France | France, Cour de cassation, Chambre sociale, 03 juillet 2024, 52400722


LA COUR DE CASSATION, CHAMBRE SOCIALE, a rendu l'arrêt suivant :


SOC.


CH9






COUR DE CASSATION
______________________




Audience publique du 3 juillet 2024








Rejet




Mme CAPITAINE, conseiller doyen
faisant fonction de président






Arrêt n° 722 F-D


Pourvoi n° D 23-13.941








R É P U B L I Q U E F R A N Ç A I S E


_________________________


AU NOM DU PEUPLE FRANÇAIS

_________________________




ARRÊT DE LA COUR DE CASSATION, CHAMBRE SOCIALE, DU 3 JUILLET 2024


M. [X] [H], domicilié [Adresse 2], a formé le pourvoi n° D 23-13.941 contre l'arrêt rendu le 27 janvier 2023 par la cour d'appel de Lyo...

LA COUR DE CASSATION, CHAMBRE SOCIALE, a rendu l'arrêt suivant :

SOC.

CH9

COUR DE CASSATION
______________________

Audience publique du 3 juillet 2024

Rejet

Mme CAPITAINE, conseiller doyen
faisant fonction de président

Arrêt n° 722 F-D

Pourvoi n° D 23-13.941

R É P U B L I Q U E F R A N Ç A I S E

_________________________

AU NOM DU PEUPLE FRANÇAIS
_________________________

ARRÊT DE LA COUR DE CASSATION, CHAMBRE SOCIALE, DU 3 JUILLET 2024

M. [X] [H], domicilié [Adresse 2], a formé le pourvoi n° D 23-13.941 contre l'arrêt rendu le 27 janvier 2023 par la cour d'appel de Lyon (chambre sociale B), dans le litige l'opposant :

1°/ à la société Le Seyec, société par actions simplifiée, dont le siège est [Adresse 3],

2°/ à Pôle emploi, dont le siège est [Adresse 1],

défenderesses à la cassation.

La société Le Seyec a formé un pourvoi incident contre le même arrêt.

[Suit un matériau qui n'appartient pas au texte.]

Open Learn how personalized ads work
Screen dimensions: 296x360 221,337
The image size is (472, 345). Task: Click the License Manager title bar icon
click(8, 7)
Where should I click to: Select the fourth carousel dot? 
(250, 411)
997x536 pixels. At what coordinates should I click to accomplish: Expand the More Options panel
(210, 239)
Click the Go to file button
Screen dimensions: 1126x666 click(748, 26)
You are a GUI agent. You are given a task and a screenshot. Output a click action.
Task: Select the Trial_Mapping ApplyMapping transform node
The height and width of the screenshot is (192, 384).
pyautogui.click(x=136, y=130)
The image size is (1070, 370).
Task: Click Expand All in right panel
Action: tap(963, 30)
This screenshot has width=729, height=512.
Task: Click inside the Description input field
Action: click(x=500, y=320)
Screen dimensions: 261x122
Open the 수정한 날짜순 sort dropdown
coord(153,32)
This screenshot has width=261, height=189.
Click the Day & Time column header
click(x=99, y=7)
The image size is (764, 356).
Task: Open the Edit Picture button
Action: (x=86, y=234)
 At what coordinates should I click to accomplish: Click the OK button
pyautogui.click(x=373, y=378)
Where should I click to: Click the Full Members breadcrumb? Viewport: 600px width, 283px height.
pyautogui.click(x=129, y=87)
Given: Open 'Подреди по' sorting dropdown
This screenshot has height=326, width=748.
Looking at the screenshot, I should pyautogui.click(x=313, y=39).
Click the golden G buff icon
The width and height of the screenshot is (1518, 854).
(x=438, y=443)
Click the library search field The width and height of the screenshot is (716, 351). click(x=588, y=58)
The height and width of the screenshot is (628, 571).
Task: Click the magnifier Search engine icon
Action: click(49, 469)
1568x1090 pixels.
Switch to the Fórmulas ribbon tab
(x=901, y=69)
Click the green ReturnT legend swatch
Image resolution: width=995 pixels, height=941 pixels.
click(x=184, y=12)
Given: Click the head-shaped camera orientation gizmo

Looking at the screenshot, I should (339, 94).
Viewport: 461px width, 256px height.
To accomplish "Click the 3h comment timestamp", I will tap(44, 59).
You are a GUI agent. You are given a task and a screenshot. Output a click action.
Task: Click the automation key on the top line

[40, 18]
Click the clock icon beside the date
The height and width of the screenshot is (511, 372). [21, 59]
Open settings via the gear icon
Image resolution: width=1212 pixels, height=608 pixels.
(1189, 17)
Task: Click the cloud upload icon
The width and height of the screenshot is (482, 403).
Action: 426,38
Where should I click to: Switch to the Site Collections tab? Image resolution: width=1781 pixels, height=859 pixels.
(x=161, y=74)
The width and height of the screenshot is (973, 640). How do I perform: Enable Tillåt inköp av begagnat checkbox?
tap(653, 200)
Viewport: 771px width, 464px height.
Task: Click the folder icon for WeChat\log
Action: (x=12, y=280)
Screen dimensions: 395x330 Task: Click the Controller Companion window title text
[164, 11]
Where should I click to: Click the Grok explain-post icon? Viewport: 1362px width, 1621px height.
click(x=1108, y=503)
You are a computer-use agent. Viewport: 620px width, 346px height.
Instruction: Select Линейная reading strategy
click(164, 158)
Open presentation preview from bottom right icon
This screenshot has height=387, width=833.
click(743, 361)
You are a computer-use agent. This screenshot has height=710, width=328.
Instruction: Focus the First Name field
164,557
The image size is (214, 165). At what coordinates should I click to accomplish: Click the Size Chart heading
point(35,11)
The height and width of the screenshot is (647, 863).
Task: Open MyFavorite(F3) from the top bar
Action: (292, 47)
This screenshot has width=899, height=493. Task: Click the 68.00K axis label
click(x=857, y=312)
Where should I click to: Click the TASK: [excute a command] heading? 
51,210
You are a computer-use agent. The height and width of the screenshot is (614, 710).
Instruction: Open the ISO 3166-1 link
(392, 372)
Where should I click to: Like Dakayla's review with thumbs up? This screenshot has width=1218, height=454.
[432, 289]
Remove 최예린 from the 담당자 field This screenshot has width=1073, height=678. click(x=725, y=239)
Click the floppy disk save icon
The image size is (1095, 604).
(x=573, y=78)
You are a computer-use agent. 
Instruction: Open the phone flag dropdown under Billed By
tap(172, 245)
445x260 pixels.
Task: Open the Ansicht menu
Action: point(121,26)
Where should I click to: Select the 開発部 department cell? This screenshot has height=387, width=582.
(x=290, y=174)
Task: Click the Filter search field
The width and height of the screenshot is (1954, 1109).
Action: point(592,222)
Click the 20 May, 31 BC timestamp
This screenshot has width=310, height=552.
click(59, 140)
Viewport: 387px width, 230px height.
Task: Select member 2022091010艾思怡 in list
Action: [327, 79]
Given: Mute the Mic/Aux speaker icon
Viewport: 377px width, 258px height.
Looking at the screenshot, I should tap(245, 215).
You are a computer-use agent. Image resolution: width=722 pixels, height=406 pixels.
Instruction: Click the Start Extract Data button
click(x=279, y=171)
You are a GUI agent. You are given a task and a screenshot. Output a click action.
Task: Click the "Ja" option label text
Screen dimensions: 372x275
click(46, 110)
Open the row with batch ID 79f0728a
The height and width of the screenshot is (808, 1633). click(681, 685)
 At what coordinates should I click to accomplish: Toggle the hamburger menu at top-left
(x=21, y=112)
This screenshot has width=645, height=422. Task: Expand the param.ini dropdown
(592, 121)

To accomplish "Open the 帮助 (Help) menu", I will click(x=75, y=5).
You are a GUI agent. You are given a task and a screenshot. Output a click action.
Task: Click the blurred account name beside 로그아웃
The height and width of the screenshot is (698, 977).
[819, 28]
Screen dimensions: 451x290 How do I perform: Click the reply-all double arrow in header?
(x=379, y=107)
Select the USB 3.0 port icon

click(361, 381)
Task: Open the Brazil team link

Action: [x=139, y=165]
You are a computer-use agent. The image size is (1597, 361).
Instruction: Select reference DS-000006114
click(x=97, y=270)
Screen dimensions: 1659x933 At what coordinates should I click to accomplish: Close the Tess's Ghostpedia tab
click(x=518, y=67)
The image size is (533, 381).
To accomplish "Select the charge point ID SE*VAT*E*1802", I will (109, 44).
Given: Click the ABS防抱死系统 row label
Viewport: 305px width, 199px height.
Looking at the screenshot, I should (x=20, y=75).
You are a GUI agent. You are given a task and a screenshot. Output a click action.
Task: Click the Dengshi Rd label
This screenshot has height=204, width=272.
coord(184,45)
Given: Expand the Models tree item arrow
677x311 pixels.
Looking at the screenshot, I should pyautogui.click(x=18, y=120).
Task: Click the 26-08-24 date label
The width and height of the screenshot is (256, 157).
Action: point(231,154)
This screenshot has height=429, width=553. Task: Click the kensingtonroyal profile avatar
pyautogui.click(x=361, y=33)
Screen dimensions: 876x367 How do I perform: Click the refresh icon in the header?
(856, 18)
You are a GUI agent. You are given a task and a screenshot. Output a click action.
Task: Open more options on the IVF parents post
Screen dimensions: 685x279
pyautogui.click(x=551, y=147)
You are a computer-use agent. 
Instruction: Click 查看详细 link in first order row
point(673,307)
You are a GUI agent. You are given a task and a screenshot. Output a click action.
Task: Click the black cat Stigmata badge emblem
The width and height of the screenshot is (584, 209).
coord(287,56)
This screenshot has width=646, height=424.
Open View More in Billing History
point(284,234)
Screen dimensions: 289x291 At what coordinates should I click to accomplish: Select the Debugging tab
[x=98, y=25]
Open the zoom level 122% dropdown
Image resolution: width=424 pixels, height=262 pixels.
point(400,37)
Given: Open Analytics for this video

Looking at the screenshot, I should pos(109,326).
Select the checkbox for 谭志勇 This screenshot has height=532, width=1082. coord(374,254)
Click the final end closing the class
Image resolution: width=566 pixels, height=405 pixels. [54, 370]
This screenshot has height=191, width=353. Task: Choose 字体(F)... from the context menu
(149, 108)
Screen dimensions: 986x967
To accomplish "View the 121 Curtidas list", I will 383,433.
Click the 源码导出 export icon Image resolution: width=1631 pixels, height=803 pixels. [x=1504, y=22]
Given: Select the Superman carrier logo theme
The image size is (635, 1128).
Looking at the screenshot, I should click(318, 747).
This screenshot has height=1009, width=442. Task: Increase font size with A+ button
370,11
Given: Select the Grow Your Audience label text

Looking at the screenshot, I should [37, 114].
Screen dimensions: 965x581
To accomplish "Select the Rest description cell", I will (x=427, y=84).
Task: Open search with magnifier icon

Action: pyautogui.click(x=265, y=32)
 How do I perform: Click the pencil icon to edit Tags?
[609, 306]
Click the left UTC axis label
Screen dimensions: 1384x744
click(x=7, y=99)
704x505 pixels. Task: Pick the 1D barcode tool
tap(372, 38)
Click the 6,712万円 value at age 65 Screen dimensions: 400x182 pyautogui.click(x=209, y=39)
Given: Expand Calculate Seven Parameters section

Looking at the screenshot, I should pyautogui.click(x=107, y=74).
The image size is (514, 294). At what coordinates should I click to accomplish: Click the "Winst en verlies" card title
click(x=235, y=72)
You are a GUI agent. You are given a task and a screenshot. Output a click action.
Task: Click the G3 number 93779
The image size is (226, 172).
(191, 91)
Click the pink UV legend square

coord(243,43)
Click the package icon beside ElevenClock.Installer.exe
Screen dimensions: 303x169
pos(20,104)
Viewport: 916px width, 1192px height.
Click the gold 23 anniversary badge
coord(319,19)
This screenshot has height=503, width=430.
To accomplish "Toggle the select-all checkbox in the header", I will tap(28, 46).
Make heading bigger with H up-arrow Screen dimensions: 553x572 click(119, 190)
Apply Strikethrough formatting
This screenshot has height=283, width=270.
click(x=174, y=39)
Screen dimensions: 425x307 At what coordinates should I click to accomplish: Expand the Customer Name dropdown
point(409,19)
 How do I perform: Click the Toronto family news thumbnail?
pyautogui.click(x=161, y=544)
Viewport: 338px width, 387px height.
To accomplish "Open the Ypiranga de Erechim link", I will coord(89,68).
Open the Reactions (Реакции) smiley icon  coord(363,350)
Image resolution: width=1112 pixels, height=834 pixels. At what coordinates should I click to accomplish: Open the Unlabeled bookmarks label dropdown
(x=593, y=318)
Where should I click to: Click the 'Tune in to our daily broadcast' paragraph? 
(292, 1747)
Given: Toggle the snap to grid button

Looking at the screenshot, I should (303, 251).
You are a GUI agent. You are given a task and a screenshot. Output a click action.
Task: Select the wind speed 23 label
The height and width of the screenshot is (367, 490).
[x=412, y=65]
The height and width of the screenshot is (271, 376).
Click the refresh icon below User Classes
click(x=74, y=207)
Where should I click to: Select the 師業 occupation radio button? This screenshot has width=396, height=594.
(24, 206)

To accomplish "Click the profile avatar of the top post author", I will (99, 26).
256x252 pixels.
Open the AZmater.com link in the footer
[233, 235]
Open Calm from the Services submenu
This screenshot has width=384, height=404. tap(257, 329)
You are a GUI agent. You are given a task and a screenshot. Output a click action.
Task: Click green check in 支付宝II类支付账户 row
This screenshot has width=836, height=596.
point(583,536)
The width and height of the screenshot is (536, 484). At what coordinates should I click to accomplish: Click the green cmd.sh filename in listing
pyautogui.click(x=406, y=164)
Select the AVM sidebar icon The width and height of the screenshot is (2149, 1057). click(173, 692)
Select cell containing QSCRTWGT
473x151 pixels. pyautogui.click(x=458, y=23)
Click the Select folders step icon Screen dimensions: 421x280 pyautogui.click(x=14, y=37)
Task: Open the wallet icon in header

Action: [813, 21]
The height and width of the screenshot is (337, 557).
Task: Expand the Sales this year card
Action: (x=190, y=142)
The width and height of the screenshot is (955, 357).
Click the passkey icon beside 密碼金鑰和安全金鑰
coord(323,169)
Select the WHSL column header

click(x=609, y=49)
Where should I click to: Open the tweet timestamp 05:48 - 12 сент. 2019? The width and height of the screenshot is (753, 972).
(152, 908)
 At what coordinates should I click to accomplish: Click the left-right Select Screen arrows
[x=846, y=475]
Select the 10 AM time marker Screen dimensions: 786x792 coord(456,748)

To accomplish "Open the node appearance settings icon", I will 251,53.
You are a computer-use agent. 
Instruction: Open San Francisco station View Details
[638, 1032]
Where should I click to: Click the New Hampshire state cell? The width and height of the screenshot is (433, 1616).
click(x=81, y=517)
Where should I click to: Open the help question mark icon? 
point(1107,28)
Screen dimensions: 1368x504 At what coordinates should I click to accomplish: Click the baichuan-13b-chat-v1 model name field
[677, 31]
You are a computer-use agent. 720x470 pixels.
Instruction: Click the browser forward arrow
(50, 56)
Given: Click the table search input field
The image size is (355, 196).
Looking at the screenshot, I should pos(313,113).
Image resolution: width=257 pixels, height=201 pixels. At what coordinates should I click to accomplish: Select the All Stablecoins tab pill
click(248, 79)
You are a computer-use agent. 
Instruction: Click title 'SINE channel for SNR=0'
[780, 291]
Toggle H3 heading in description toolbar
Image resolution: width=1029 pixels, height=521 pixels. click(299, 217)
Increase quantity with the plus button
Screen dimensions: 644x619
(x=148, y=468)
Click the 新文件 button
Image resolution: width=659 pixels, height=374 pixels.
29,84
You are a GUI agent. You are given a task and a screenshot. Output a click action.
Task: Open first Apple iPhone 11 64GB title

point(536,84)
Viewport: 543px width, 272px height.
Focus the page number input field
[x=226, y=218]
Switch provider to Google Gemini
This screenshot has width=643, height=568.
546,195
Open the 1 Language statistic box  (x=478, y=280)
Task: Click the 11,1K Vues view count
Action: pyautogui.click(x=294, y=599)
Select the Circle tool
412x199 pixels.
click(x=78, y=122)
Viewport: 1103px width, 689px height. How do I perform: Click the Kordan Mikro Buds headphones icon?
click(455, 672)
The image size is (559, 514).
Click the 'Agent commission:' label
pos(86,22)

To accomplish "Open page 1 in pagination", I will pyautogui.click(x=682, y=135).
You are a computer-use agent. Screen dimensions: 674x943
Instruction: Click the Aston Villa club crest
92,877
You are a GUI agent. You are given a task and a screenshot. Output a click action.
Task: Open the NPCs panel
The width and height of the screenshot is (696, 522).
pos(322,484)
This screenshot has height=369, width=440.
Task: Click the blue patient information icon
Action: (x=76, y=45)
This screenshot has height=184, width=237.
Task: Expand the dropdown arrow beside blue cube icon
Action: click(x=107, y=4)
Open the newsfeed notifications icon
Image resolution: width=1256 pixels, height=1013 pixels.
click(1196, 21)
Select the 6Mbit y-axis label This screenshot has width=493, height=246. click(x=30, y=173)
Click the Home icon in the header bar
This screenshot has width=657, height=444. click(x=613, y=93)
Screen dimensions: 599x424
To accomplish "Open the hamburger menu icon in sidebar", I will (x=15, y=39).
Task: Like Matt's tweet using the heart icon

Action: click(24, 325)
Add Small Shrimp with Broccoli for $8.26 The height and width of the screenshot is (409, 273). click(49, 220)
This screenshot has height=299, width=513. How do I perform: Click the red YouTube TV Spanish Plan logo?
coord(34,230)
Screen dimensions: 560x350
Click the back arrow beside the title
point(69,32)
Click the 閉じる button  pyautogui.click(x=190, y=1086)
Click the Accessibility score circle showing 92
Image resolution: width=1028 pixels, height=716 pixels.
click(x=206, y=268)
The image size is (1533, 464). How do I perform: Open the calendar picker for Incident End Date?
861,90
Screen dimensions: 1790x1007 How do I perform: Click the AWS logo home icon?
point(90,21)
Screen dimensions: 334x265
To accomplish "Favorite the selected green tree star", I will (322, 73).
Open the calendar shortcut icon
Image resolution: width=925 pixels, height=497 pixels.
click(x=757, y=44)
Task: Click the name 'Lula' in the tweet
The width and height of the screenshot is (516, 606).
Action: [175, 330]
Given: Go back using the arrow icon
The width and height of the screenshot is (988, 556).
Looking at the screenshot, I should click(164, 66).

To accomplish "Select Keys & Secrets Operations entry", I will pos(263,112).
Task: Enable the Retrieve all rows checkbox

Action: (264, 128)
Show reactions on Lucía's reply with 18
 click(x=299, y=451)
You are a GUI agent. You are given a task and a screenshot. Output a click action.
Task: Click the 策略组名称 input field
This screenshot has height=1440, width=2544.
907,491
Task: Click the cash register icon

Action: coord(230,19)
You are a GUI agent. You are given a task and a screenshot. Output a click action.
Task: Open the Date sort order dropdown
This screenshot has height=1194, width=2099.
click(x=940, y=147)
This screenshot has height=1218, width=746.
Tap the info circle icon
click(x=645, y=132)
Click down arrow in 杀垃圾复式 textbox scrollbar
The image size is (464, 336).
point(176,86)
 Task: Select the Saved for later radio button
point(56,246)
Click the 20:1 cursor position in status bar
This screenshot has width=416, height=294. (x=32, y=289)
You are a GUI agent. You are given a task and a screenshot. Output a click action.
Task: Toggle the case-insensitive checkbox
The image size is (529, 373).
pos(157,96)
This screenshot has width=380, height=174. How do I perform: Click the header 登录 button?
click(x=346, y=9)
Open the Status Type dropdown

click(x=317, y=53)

Le demandeur au pourvoi principal invoque, à l'appui de son recours, un moyen de cassation.

La demanderesse au pourvoi incident invoque, à l'appui de son recours, deux moyens de cassation.

Le dossier a été communiqué au procureur général.

Sur le rapport de Mme Salomon, conseiller, les observations de la SARL Thouvenin, Coudray et Grévy, avocat de M. [H], de la SCP Célice, Texidor, Périer, avocat de la société Le Seyec, après débats en l'audience publique du 4 juin 2024 où étaient présents Mme Capitaine, conseiller doyen faisant fonction de président, Mme Salomon, conseiller rapporteur, Mme Pecqueur, conseiller référendaire ayant voix délibérative, et Mme Thuillier, greffier de chambre,

la chambre sociale de la Cour de cassation, composée, en application de l'article L. 431-3, alinéa 2 du code de l'organisation judiciaire, des président et conseillers précités, après en avoir délibéré conformément à la loi, a rendu le présent arrêt.

Faits et procédure

1. Selon l'arrêt attaqué (Lyon, 27 janvier 2023), M. [H] a été engagé en qualité de préparateur de commandes le 28 juin 1998 par la société Le Seyec. Il exerçait en dernier lieu les fonctions de responsable d'expédition.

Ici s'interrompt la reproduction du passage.